- What you should do
Write out the lines from the one containing "Select the Hand tool" up to and including the one containing "(x=681, y=53)", and reproduce them without any changes.

- Dataset rows
########

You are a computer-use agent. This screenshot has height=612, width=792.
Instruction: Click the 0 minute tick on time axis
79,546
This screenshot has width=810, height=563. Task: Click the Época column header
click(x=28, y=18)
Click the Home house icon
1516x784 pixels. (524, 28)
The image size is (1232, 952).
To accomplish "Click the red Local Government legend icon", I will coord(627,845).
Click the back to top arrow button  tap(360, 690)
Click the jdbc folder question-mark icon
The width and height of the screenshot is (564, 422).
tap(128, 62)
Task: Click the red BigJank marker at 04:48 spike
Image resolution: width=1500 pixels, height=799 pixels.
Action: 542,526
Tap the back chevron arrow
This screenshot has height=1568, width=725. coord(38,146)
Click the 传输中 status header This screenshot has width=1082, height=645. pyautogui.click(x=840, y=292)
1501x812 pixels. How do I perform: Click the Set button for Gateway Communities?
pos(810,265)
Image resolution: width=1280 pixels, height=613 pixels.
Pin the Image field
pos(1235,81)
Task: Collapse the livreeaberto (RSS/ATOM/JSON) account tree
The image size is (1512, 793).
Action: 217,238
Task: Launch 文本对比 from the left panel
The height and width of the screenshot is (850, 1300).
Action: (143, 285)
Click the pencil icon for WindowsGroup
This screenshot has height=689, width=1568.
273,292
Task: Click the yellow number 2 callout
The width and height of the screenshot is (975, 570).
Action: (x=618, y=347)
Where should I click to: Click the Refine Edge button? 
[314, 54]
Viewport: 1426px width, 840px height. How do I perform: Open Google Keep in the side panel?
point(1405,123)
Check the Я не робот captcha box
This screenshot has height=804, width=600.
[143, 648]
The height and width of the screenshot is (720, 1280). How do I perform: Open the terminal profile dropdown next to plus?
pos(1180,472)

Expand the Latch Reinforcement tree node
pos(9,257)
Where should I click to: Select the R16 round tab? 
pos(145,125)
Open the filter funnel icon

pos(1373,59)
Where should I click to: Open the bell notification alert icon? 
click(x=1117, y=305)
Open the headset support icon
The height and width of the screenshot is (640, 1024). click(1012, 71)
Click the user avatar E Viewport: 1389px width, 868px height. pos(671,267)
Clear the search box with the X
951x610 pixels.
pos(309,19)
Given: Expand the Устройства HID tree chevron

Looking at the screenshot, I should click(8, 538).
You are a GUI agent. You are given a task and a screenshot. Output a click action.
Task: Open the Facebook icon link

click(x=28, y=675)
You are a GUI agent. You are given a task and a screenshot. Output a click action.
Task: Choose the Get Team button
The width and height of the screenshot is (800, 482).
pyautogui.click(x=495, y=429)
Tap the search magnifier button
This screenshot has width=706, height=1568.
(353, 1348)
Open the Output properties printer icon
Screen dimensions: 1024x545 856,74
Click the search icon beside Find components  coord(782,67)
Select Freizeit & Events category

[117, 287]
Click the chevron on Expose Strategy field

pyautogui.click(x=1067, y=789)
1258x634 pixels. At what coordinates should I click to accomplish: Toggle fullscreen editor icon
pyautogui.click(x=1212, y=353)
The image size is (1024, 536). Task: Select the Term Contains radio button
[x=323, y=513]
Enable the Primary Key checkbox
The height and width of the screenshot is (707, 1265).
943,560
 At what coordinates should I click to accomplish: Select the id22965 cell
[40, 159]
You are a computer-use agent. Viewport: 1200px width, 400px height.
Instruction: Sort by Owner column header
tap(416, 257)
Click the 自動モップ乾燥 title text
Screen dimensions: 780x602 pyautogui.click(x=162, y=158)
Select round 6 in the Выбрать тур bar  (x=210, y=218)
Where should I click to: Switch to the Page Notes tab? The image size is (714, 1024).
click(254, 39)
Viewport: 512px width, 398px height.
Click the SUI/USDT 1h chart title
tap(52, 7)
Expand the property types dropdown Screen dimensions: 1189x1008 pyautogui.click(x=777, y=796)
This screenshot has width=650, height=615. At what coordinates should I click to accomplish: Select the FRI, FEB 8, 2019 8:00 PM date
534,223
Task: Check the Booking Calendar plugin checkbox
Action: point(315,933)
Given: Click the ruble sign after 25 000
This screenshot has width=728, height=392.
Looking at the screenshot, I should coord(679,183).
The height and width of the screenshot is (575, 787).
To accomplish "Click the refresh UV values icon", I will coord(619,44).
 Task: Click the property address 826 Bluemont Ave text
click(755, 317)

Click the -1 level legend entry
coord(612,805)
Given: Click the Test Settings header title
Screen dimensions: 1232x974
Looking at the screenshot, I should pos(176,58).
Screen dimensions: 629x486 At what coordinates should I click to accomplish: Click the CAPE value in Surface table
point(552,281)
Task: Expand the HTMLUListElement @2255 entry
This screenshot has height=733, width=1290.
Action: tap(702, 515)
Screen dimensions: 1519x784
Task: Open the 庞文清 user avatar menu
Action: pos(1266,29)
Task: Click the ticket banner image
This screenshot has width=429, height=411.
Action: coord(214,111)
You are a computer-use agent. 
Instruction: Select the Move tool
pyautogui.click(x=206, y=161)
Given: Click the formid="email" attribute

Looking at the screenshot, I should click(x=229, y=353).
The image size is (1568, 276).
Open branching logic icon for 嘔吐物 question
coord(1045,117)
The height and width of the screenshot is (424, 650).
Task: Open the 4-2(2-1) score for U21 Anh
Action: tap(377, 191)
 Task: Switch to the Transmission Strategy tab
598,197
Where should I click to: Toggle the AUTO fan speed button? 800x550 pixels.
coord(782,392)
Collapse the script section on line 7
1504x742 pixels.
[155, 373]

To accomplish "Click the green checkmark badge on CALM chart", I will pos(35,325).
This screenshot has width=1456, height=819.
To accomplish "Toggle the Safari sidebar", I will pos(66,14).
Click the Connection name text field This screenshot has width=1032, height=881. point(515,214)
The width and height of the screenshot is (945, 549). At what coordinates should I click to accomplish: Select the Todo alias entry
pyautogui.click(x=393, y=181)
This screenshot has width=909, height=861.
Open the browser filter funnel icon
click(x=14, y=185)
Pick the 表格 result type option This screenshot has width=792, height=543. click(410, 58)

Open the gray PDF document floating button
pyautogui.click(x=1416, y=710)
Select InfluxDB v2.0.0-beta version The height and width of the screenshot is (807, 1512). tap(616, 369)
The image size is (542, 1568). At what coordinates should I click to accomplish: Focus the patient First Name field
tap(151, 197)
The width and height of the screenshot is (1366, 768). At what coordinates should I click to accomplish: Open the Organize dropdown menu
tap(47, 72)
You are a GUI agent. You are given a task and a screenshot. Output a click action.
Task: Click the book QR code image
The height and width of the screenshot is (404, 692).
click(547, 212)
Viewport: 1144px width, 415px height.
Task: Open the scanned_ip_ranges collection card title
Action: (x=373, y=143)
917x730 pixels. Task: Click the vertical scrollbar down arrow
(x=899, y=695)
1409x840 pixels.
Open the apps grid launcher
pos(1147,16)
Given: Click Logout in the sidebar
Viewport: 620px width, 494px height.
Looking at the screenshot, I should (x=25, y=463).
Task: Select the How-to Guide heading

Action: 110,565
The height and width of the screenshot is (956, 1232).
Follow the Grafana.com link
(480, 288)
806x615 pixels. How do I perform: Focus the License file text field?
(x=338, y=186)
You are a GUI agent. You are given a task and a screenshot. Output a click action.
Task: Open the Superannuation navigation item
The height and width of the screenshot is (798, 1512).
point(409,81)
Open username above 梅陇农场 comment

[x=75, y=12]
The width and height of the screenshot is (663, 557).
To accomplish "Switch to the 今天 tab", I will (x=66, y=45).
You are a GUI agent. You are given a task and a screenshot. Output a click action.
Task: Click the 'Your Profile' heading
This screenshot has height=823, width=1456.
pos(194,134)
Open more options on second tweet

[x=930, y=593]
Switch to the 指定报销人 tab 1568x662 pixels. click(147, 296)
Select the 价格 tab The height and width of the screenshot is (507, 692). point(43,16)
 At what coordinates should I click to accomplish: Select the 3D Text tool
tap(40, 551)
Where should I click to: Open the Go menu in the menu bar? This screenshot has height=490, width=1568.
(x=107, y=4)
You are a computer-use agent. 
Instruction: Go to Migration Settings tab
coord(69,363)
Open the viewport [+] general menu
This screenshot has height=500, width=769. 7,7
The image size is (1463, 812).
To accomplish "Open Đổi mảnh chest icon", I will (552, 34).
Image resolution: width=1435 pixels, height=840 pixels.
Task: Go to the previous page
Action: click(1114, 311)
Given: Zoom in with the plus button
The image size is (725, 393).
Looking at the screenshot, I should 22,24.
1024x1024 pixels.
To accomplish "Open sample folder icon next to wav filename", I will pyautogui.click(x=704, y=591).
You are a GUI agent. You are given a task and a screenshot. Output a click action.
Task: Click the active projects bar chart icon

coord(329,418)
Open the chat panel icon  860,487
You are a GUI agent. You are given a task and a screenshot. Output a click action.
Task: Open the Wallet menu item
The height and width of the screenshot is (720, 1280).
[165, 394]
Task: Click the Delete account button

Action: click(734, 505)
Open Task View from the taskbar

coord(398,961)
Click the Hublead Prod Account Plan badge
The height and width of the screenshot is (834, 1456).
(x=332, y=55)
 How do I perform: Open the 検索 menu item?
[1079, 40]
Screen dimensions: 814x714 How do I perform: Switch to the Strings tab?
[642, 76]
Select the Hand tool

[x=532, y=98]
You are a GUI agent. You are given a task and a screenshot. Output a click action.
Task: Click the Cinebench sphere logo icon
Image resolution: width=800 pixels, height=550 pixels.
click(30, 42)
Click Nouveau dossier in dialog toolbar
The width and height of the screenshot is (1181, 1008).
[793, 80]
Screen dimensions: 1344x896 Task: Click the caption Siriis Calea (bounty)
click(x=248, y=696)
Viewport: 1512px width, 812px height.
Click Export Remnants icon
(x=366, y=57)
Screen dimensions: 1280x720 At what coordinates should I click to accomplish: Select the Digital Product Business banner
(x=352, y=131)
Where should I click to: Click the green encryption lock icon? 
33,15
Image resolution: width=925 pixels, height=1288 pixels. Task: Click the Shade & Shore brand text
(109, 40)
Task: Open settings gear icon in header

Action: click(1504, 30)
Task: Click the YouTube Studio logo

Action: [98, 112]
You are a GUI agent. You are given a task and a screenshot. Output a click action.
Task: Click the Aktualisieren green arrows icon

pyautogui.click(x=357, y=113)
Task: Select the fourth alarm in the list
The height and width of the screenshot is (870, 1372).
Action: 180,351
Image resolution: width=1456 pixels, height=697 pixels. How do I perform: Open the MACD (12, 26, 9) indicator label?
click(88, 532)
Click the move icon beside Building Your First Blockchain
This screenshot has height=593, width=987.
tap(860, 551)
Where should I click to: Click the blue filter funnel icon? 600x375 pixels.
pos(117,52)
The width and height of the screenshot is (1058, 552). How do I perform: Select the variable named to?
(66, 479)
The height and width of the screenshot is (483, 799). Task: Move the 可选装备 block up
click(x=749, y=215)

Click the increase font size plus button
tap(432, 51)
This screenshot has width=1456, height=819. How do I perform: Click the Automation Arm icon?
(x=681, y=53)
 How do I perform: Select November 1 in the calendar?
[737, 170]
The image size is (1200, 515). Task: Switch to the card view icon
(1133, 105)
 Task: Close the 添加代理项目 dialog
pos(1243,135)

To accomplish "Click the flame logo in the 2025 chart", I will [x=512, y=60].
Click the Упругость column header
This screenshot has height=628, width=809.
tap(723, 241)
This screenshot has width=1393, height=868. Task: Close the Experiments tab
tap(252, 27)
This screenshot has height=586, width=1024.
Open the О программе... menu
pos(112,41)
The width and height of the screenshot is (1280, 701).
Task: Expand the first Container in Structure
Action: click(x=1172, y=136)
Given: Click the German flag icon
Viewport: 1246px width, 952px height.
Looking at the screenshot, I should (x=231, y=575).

########

- Exercise answer
Select the Hand tool

[x=532, y=98]
You are a GUI agent. You are given a task and a screenshot. Output a click action.
Task: Click the Cinebench sphere logo icon
Image resolution: width=800 pixels, height=550 pixels.
click(30, 42)
Click Nouveau dossier in dialog toolbar
The width and height of the screenshot is (1181, 1008).
[793, 80]
Screen dimensions: 1344x896 Task: Click the caption Siriis Calea (bounty)
click(x=248, y=696)
Viewport: 1512px width, 812px height.
Click Export Remnants icon
(x=366, y=57)
Screen dimensions: 1280x720 At what coordinates should I click to accomplish: Select the Digital Product Business banner
(x=352, y=131)
Where should I click to: Click the green encryption lock icon? 
33,15
Image resolution: width=925 pixels, height=1288 pixels. Task: Click the Shade & Shore brand text
(109, 40)
Task: Open settings gear icon in header

Action: click(1504, 30)
Task: Click the YouTube Studio logo

Action: [98, 112]
You are a GUI agent. You are given a task and a screenshot. Output a click action.
Task: Click the Aktualisieren green arrows icon

pyautogui.click(x=357, y=113)
Task: Select the fourth alarm in the list
The height and width of the screenshot is (870, 1372).
Action: 180,351
Image resolution: width=1456 pixels, height=697 pixels. How do I perform: Open the MACD (12, 26, 9) indicator label?
click(88, 532)
Click the move icon beside Building Your First Blockchain
This screenshot has height=593, width=987.
tap(860, 551)
Where should I click to: Click the blue filter funnel icon? 600x375 pixels.
pos(117,52)
The width and height of the screenshot is (1058, 552). How do I perform: Select the variable named to?
(66, 479)
The height and width of the screenshot is (483, 799). Task: Move the 可选装备 block up
click(x=749, y=215)

Click the increase font size plus button
tap(432, 51)
This screenshot has width=1456, height=819. How do I perform: Click the Automation Arm icon?
(x=681, y=53)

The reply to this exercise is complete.